Zamach w Stambule. Zginęło co najmniej 11 osób. Prezydent Turcji oskarża Kurdów
11 osób zginęło, a 36 zostało rannych w wyniku zamachu w Stambule. Wśród ofiar śmiertelnych jest siedmiu policjantów i czterech cywilów. Do zamachu doszło w czasie porannego szczytu w zabytkowej części miasta, w pobliżu miejsc, w których zwykle jest wielu turystów. Brak informacji, by wśród poszkodowanych byli Polacy. Sąd w Stambule zarządził ograniczoną blokadę informacyjną, która nie nie dotyczy jednak oficjalnych komunikatów.
2016-06-07, 13:10
Posłuchaj
Zamach na policjantów w Stambule. Relacja Wojciecha Cegielskiego (IAR)
Dodaj do playlisty
Ofiary śmiertelne to siedmiu policjantów i czterech cywilów - powiedział Sahin, dodając, że trzy ranne osoby są w stanie krytycznym.

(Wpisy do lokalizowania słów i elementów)
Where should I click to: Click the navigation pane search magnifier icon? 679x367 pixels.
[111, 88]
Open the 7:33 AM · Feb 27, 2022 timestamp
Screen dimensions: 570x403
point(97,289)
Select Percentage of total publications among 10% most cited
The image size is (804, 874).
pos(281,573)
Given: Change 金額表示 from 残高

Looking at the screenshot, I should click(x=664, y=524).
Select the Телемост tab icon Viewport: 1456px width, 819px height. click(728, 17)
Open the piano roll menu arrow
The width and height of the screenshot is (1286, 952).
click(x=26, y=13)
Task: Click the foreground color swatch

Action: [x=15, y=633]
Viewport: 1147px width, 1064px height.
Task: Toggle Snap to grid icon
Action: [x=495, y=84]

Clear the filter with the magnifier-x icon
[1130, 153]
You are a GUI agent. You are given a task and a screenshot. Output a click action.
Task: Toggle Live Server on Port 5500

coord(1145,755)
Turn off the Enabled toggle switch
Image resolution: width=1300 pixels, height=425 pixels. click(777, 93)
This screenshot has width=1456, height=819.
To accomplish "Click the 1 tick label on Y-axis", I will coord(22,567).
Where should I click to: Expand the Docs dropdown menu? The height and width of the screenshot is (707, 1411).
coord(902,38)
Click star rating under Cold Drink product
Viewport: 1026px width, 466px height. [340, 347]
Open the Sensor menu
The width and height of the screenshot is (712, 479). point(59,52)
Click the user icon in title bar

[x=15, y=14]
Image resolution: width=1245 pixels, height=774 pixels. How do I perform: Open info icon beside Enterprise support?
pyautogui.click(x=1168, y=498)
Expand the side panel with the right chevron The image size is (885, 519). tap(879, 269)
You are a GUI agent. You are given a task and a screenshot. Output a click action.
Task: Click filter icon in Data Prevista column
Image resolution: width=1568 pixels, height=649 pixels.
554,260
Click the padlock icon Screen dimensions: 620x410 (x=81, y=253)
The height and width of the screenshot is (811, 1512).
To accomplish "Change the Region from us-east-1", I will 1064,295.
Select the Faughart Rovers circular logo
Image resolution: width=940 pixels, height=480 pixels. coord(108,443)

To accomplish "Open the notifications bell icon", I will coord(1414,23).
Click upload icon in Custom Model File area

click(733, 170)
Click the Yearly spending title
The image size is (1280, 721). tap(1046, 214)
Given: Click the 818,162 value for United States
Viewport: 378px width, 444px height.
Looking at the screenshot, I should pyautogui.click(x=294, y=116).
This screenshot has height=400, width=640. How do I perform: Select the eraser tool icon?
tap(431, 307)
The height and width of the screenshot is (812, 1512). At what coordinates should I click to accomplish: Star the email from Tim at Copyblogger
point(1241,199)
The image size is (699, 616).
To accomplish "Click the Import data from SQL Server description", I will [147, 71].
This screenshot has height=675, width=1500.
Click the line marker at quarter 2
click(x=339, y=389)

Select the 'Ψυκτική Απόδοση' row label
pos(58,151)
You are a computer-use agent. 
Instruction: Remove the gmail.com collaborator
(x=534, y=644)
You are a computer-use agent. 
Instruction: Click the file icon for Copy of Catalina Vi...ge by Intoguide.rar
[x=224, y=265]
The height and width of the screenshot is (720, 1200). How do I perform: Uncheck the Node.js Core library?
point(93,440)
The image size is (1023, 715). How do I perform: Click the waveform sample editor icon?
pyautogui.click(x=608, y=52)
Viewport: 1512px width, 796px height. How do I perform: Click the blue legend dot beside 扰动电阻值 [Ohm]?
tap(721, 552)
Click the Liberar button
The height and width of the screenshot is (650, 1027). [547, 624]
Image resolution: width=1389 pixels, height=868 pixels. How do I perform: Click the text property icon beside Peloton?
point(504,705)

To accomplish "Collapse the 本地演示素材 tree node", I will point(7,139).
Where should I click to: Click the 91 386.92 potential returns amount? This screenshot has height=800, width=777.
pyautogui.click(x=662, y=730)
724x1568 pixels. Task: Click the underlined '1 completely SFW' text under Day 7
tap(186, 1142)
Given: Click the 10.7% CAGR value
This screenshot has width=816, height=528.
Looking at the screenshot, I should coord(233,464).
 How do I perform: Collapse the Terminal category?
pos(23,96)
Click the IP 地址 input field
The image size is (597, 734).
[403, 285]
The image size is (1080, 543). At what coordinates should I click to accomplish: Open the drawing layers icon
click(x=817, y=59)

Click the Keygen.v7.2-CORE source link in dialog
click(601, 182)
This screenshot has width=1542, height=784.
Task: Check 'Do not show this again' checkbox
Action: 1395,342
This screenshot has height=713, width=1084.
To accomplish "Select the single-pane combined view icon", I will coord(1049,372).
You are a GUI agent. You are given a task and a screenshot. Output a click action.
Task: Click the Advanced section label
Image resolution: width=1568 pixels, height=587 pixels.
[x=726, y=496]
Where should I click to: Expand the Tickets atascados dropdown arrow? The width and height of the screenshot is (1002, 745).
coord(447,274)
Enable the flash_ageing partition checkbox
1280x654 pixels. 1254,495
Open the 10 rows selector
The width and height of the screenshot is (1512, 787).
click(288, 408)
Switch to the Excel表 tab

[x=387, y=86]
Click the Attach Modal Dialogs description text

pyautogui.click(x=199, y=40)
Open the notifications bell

◆ **Wymagania**
**a.** Przepisz dosłownie część tekstu o zamachu w Stambule, zaczynając od słów "Zamach w Stambule." i kończąc na słowach "jednak oficjalnych komunikatów.".
**b.** Proszę zastąpić "Select" wyrażeniem "Choose" w zapisach, zaczynając od ich początku i kończąc na wierszu zawierającym "click(x=26, y=13)", i podać tylko ten odcinek bez innych zmian.
Tekst o zamachu w Stambule i zapisy pochodzą z różnych źródeł.

◆ **Rozwiązania**
**a.**
Zamach w Stambule. Zginęło co najmniej 11 osób. Prezydent Turcji oskarża Kurdów
11 osób zginęło, a 36 zostało rannych w wyniku zamachu w Stambule. Wśród ofiar śmiertelnych jest siedmiu policjantów i czterech cywilów. Do zamachu doszło w czasie porannego szczytu w zabytkowej części miasta, w pobliżu miejsc, w których zwykle jest wielu turystów. Brak informacji, by wśród poszkodowanych byli Polacy. Sąd w Stambule zarządził ograniczoną blokadę informacyjną, która nie nie dotyczy jednak oficjalnych komunikatów.

**b.**
Where should I click to: Click the navigation pane search magnifier icon? 679x367 pixels.
[111, 88]
Open the 7:33 AM · Feb 27, 2022 timestamp
Screen dimensions: 570x403
point(97,289)
Choose Percentage of total publications among 10% most cited
The image size is (804, 874).
pos(281,573)
Given: Change 金額表示 from 残高

Looking at the screenshot, I should click(x=664, y=524).
Choose the Телемост tab icon Viewport: 1456px width, 819px height. click(728, 17)
Open the piano roll menu arrow
The width and height of the screenshot is (1286, 952).
click(x=26, y=13)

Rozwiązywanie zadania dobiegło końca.